Selbstjustiz

Ein Vagabund zieht durch die USA und eckt immer wieder an

Er hat seinen Gegnern die Knochen gebrochen. Sagt der Autor Lee Child über sich selbst: "Ich war ein harter Kerl in einer harten Umgebung." Er sei für sein Alter sehr groß gewesen, andere Kinder hätten ihn mit ihrem Essensgeld bezahlt, damit er auf sie aufpasste.

Wenn diesen in der Folge einer zu nahe kam, "wartete ich auf dem Nachhauseweg". Child habe "Arme gebrochen und anderen Schaden angerichtet", gestand der heute 57-Jährige in einem Interview mit dem "January Magazine". "Aber ich war auf der Seite der Engel." Damit ähnelt er Jack Reacher, seinem alter Ego in sämtlichen Kriminalromanen, die Child verfasst hat. Mittlerweile sind es 18, von denen das jetzt auf Deutsch erschienene "Outlaw" der zwölfte ist. Reacher, ein ehemaliger Militärpolizist, streift auch hier wie ein Vagabund ohne Gepäck durch die USA.

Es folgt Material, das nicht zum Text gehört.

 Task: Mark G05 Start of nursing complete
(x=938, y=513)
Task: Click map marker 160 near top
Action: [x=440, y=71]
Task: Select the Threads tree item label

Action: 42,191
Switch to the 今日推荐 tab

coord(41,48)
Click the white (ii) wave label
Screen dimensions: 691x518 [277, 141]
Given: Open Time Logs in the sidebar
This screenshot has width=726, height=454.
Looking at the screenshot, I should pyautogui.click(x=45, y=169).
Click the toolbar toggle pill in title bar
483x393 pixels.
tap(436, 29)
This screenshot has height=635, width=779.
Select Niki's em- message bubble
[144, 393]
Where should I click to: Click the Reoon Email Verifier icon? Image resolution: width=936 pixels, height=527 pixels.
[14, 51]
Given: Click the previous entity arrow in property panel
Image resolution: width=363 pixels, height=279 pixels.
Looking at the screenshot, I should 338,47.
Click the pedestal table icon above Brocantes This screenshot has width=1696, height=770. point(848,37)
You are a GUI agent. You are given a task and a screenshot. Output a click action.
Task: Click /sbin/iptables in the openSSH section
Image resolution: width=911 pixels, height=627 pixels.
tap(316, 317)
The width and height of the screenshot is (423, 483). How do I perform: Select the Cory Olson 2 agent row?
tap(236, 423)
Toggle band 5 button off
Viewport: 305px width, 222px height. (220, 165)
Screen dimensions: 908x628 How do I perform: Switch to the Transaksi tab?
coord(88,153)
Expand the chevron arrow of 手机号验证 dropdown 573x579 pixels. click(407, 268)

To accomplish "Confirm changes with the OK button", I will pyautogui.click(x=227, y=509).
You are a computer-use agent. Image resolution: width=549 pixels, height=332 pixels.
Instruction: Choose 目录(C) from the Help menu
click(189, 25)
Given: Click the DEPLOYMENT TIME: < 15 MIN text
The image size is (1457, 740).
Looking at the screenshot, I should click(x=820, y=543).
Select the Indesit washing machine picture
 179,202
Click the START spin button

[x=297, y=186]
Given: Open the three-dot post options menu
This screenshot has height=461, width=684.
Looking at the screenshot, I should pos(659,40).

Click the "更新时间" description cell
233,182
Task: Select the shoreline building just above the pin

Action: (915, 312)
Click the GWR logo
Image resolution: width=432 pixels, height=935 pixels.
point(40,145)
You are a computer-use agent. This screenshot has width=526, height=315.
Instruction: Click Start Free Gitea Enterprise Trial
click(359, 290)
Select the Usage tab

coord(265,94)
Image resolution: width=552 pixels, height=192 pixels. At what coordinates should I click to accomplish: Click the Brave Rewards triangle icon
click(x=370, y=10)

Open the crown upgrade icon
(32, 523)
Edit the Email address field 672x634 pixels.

Als er in "Outlaw" die Grenzen zweier Kleinstädte in Colorado überschreitet, bekommt er dort schon beim Kaffee im paranoiden Örtchen Despair Ärger. Fortan ist Reachers Interesse geweckt, warum man ihn, den Fremden, überhaupt aus der Stadt hinauswerfen will. Es ist der Mythos des mysteriösen Rächers, wie ihn jede Kultur kennt. Diese Form der Selbstjustiz mag manchem Leser heutzutage übel aufstoßen. Lee Child, in England aufgewachsen und in den USA lebend, ist sich dessen bewusst, entdeckt in diesem Unbehagen aber ein eher geografisches Phänomen. Darauf angesprochen sagt er: "Es gibt keinen Unterschied zwischen den USA und Großbritannien, was die Leserreaktionen angeht." Eine Differenz gebe es aber zwischen diesen beiden Ländern und Westeuropa. "Dort mögen sie zwar Reacher, aber seine Selbstjustiz bereitet ihnen Sorgen."

Lee Child: Outlaw . Aus dem Englischen von Wulf Bergner. Blanvalet, München. 448 Seiten, 19,99 Euro.